Ce fut la catastrophe naturelle la plus meurtrière de l’année 2006 dans le monde. Il y a un peu plus d’un an, le 27 mai 2006, la ville de Yogyakarta et sa région étaient secouées par un séisme faisant près de 6000 victimes et laissant plus d’un million et demi de personnes sans abris. Deux jours plus tard, à proximité de Surabaya, la seconde ville d’Indonésie, un autre événement d’importance, mais moins commun, attirait l’attention : l’éruption d’un volcan de boue « spontané », crachant près de 200 000 mètres cube de boue chaude et nauséabonde quotidiennement, soit le volume de 100 piscines olympiques. Quelques semaines plus tard une querelle d’experts, parmi lesquels quelques pseudo experts, éclate. Les deux évènements sont-ils liés ? Ou plutôt, le séisme de Yogyakarta a-t-il provoqué la création du volcan de boue ? Pour la grande majorité des géologues, aucun lien direct ne peut être établi entre les deux catastrophes. L’éruption du volcan de boue a bien été provoquée par un gisement exploratoire de gaz de la société Lapindo Brantas.

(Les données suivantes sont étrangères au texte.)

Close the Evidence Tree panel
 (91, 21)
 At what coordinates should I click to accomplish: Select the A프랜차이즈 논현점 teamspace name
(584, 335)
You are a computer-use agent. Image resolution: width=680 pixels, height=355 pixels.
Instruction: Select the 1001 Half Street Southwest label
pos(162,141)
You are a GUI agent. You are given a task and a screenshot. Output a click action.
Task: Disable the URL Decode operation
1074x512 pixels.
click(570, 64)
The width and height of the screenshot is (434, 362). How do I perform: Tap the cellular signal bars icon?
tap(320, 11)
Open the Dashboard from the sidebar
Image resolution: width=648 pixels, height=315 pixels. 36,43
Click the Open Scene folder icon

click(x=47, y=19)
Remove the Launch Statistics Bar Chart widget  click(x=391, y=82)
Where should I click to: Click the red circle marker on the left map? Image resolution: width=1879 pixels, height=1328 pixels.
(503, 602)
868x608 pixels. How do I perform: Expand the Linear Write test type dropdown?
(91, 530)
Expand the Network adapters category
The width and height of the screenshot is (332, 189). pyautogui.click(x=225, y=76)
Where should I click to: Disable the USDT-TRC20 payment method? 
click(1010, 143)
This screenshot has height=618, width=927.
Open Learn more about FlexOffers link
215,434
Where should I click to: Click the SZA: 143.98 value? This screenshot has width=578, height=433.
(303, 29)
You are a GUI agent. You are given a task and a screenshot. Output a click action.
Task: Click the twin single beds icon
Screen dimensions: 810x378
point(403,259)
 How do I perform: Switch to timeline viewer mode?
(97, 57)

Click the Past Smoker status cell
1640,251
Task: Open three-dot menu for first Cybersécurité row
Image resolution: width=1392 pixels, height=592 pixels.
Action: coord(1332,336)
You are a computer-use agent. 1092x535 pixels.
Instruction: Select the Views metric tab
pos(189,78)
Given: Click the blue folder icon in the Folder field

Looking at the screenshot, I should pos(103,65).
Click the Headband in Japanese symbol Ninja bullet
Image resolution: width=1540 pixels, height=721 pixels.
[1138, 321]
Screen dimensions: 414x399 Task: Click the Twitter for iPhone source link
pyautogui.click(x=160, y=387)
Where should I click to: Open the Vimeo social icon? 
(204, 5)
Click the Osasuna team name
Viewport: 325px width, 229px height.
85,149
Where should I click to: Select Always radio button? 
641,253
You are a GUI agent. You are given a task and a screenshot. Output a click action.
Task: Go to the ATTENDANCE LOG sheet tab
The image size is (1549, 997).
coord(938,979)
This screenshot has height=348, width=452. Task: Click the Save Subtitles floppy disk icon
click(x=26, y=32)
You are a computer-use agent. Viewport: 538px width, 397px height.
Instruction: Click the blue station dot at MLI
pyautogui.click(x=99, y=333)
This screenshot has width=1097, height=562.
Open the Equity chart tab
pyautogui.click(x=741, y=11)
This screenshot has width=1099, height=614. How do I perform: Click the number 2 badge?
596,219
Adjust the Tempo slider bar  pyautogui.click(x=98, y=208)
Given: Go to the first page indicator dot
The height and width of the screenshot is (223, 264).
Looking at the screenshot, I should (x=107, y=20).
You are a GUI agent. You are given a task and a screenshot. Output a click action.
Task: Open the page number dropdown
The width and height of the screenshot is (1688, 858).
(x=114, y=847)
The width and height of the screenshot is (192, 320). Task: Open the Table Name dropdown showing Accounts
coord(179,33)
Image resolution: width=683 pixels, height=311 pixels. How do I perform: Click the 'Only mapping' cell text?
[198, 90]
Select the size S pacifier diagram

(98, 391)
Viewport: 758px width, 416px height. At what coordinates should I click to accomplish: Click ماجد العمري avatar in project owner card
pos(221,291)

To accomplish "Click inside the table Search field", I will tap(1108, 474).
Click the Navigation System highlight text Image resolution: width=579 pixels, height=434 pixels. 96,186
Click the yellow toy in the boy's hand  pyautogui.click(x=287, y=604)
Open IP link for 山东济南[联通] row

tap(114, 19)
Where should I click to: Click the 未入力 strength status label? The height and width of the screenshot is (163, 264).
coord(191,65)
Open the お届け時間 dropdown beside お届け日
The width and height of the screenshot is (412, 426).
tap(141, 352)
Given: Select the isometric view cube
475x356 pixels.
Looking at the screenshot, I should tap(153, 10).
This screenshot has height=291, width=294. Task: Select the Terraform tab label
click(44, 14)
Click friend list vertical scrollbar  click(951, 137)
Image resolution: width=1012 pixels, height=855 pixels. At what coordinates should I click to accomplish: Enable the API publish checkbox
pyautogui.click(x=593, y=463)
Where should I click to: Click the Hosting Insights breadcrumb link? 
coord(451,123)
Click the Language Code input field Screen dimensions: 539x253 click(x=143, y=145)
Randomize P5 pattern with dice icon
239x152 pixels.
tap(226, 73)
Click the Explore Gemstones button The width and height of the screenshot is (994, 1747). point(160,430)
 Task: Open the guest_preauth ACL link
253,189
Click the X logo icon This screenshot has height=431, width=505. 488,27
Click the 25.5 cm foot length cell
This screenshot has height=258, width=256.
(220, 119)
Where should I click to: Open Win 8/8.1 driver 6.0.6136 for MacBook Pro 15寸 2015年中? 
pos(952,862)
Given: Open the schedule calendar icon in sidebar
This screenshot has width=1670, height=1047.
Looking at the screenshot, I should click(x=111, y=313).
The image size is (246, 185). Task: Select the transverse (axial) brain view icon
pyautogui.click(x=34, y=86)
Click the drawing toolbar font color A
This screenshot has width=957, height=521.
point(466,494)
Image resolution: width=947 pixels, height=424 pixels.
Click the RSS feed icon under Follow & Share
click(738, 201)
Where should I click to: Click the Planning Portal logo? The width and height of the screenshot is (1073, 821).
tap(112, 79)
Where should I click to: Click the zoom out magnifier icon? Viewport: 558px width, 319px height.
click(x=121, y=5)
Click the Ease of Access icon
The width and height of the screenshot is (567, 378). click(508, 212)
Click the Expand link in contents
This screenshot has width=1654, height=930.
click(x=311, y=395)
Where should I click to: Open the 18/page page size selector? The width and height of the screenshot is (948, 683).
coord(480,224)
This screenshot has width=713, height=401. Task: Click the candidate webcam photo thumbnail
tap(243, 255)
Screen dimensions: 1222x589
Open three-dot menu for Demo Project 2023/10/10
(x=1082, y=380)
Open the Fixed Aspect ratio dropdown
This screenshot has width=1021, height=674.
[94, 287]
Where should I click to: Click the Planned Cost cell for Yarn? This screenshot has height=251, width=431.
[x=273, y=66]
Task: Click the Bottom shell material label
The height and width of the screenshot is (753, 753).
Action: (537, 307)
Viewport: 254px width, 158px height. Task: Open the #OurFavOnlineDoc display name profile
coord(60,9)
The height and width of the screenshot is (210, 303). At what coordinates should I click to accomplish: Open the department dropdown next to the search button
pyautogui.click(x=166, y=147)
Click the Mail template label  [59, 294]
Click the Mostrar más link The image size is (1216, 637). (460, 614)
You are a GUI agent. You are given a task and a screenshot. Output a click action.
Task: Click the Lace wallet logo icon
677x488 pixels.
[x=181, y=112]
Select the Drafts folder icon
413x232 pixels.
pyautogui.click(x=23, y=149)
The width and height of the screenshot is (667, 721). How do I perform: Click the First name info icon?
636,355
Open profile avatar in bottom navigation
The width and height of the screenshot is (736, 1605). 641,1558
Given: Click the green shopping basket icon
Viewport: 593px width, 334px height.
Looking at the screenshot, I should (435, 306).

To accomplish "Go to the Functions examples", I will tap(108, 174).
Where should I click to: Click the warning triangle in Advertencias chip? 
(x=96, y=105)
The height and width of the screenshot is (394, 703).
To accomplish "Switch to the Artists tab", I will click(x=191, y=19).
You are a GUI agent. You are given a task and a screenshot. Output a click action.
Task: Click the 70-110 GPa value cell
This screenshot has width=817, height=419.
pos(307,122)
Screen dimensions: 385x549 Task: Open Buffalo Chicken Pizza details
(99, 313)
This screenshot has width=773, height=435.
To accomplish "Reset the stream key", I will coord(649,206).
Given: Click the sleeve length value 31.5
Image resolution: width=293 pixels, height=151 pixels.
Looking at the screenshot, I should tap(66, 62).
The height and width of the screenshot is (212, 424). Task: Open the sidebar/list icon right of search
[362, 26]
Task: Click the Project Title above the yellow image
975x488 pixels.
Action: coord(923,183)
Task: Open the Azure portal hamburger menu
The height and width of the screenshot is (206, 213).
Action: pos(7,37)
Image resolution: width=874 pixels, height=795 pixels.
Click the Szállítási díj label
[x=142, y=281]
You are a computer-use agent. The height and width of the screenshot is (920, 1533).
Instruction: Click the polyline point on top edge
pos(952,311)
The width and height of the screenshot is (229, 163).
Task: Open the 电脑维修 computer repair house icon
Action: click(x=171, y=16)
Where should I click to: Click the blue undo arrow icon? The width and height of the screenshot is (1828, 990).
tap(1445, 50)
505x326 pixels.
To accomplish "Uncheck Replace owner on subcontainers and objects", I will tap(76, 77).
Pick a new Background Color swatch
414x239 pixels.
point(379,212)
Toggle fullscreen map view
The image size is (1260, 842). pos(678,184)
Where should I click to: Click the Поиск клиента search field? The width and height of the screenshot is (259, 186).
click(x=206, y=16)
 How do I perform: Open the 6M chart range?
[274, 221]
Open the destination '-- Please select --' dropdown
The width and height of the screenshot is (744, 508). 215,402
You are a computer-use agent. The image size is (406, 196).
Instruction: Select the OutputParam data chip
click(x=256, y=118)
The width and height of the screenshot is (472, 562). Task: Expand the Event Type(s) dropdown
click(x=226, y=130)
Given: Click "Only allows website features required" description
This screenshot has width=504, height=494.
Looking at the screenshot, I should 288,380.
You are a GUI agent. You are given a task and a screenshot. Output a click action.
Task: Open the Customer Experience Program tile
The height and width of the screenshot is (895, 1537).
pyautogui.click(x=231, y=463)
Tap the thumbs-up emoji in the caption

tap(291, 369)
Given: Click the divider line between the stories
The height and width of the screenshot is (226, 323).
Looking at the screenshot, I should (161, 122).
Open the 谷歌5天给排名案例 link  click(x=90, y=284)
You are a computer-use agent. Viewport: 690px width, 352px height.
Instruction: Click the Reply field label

En revanche, s’il est un domaine dans lequel on peut comparer le séisme et le volcan, c’est dans la manière dont ils ont été pris en charge. Un an après, sur la route qui mène à Bantul, zone la plus touchée par le séisme et située entre Yogyakarta et la côte au sud, il est difficile d’imaginer qu’ici même plusieurs milliers de personnes ont perdu la vie et que nombre de bâtiments n’étaient que décombres. La vie semble avoir repris son cours tant bien que mal. Dans les semaines qui ont suivi le séisme, plus de 90 000 habitations temporaires en bambou ont été construites par l’ensemble des ONG présentes pour les rescapés. Aujourd’hui moins de 3000 familles vivent encore dans ce type de logement. « La très grande majorité des victimes du séisme vit désormais dans des maisons permanentes », affirme Cici Riesmasari, porte parole de la Croix Rouge.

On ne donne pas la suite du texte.